__GIVEN TEXT__
Of course, many of these exact same characters appear in both Marvel and DC comics by nature of their being public domain, complicating this analogy. But I’m less interested in that, and more interested in the parallels between the old gods and the new. DC in particular seems to have always had an ongoing fixation with building their own pantheon of god-like heroes, with Superman obviously serving as their Zeus, Wonder Woman as Hera, Batman as Hades, Aquaman as Poseidon, the Flash as Hermes, and so on. They couldn’t have been more obvious if they tried.
The Relatability Question
But therein lies a small problem, and it’s what I suspect makes the DC characters a little harder to relate to than their Marvel counterparts: drawing a barrier of relatability between the reader and the character. It’s probably why we saw so little of Captain Marvel in Avengers: Endgame; She’s so powerful that it throws everything out of balance. At least the Greek gods were family by blood, and that’s where a lot of the more relatable drama came from in those stories. The primary heroes of the DC universe are not even that; in fact, their families are usually dead, nonexistent, never mentioned, or at the very least frequently retconned.
For example, Superman’s idea of what it means to be a human is basically this:
SUPERMAN: “Well, hey there fellow newspapermen and newspaperladies, it’s me, your ol’ pal Clark Kent, local dimwit, noted coward and dunce reporter…”
Superman spills coffee on himself.
SUPERMAN: “Derp! I spilled coffee on myself because I’m so stupid and weak that I can’t even consume the thing I require to make it through my boring, useless day without bungling it. Wow! Being a human is sure dumb!”
Everyone loves Wonder Woman right now because she’s an ass-kicking character that had a pretty great stand-alone movie, but can you imagine knowing someone like her in real life? She’s basically never had a job, never paid rent, and is essentially a princess with a Type-A work ethic. Like imagine the most wealthy person you have ever met and then imagine they’re also really into crossfit. I’ll bet Wonder Woman can’t go an hour without bringing up her combat training regiment.

__RECORDS FOR PROCESSING__
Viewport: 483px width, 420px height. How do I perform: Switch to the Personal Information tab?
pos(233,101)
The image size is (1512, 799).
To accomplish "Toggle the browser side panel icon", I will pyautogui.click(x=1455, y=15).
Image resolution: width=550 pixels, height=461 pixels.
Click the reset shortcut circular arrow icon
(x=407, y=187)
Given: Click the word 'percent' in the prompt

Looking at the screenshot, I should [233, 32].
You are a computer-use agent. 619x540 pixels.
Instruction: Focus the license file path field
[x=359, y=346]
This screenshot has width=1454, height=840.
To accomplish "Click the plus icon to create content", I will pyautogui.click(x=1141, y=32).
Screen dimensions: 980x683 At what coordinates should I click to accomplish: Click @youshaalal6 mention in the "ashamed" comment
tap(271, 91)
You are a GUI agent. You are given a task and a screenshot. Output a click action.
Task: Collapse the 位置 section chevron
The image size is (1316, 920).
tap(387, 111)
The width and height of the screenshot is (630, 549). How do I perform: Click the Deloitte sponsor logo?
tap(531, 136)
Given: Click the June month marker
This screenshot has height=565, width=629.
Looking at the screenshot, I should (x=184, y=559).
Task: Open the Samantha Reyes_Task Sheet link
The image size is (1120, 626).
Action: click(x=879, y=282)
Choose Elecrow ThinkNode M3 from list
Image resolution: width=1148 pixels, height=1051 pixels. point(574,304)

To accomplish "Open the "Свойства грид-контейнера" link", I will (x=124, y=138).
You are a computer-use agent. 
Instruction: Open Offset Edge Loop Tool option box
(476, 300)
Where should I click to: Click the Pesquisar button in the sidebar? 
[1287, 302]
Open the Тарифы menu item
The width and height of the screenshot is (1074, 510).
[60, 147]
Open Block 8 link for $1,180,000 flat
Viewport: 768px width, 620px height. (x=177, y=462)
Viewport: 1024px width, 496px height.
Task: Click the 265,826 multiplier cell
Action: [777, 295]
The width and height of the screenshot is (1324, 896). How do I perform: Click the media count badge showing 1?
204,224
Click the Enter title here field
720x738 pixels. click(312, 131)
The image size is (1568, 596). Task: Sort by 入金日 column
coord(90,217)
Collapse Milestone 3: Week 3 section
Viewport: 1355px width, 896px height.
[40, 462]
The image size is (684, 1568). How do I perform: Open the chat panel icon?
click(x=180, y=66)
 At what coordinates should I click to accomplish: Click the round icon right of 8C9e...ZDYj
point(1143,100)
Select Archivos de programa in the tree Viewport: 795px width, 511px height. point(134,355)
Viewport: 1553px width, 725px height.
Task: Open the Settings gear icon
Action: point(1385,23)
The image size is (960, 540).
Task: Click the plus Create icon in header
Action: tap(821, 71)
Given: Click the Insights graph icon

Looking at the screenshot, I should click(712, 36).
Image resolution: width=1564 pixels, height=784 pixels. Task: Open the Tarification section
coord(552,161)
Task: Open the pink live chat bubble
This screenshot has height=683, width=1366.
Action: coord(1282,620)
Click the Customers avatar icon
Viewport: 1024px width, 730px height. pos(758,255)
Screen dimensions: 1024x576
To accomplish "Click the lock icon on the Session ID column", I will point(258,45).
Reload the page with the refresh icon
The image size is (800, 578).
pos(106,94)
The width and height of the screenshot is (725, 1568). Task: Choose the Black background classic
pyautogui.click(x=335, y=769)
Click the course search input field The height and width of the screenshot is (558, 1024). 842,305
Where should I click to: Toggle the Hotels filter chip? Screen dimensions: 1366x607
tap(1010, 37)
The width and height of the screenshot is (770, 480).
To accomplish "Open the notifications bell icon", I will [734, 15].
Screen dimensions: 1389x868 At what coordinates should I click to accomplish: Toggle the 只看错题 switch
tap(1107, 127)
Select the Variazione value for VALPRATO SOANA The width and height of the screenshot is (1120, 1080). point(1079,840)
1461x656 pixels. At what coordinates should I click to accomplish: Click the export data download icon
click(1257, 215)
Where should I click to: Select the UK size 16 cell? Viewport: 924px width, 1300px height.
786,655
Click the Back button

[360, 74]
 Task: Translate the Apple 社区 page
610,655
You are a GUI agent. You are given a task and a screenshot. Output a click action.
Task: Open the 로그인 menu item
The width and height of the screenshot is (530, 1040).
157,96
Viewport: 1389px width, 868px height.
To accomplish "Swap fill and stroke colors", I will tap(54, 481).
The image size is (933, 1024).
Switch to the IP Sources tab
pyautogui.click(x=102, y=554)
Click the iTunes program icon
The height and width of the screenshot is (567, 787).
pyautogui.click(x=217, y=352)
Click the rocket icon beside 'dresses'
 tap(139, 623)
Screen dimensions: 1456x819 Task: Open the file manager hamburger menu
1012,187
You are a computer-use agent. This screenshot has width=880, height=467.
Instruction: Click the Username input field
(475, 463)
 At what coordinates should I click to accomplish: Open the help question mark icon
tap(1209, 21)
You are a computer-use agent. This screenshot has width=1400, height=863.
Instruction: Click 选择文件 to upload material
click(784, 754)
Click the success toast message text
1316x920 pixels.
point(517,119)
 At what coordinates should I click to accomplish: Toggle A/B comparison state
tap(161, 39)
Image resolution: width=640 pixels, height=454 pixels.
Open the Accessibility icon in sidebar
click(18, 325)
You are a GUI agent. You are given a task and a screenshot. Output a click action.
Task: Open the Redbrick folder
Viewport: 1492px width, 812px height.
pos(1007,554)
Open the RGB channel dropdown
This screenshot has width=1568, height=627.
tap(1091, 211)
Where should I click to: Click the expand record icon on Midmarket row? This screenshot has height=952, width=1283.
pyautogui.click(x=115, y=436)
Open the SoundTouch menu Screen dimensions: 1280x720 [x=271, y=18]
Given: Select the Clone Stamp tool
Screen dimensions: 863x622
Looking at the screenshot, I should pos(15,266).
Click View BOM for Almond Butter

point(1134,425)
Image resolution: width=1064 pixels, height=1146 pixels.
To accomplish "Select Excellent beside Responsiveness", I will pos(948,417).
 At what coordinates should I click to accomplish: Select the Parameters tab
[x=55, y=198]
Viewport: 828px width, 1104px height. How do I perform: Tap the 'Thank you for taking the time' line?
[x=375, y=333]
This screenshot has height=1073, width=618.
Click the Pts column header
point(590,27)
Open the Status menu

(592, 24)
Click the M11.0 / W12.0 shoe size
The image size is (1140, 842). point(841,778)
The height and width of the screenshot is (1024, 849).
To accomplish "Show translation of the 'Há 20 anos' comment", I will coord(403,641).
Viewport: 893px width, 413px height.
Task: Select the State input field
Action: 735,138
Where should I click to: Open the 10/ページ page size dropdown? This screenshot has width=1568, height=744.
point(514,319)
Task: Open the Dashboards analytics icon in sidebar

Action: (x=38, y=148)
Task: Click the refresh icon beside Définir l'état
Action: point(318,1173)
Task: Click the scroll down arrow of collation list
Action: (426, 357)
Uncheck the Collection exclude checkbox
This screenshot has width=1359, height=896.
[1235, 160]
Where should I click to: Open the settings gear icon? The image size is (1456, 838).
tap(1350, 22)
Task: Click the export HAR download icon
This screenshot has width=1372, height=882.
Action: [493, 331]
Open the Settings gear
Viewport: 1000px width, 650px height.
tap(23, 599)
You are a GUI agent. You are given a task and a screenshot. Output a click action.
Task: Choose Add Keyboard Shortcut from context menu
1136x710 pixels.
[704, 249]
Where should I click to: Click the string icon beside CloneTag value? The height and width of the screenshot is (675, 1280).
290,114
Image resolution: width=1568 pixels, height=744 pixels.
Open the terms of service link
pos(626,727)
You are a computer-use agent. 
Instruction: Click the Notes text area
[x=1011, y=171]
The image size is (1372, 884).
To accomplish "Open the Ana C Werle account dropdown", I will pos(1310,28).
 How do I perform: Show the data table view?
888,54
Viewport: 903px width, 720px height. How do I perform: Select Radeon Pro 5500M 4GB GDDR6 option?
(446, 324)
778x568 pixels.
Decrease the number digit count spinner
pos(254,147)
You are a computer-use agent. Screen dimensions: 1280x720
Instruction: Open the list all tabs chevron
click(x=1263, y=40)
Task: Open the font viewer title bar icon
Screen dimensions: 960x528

__REQUIRED TASKS__
- A) Rewrite the entries in the stretch from the line containing "Collapse Milestone 3: Week 3 section" through the line containing "point(1143,100)", requests included, raising every coordinate in the answers by 146.
- B) Carry on the piece about DC heroes and the Greek gods from the point where it stops.

__REPLIES__
- A)
Collapse Milestone 3: Week 3 section
Viewport: 1355px width, 896px height.
[186, 608]
The image size is (684, 1568). How do I perform: Open the chat panel icon?
click(x=326, y=212)
 At what coordinates should I click to accomplish: Click the round icon right of 8C9e...ZDYj
point(1289,246)

- B)
Batman’s no better. Batman is pretty much a trust fund boomer going around kicking the s#!t out of poor young people in his pajamas at night because he’s sad. And this is beside the point, but I’m pretty sure everyone knows he’s Bruce Wayne, but don’t want to say anything because they feel bad for him. It was probably kinda cute to play along when he was a mentally deranged but well-meaning 20-year-old; less so in his forties and with what I have to assume is the entire economy of Gotham riding on the razor’s edge of the dude’s sanity.
All this to say, there’s some really interesting stuff going on there, and I think there’s merit to examining it further. But it’s this unrelatable element that has always driven me to be more of a Marvel guy, and might explain why they seem to have more universal appeal at the box office. The thing that really stands out about a lot of the Marvel characters is that, as unbelievable as the powers and the stories always are, the characters themselves and their alter egos always felt more relatable, like someone you could genuinely imagine existing in real life.
For example: Superman and Spider-Man both have a similar “with great power comes great responsibility” theme. Superman, however, is more focused on the “power” where Spider-Man is focused on the “responsibility” part. There are not usually any meaningful repercussions for Superman being involved with something or not. The classic interpretation of Superman acts because it’s easy, and out of a sense of duty ingrained by a 1950s-era set of ethics. He can’t really be harmed or die and he spends most of his time with other superpowered beings.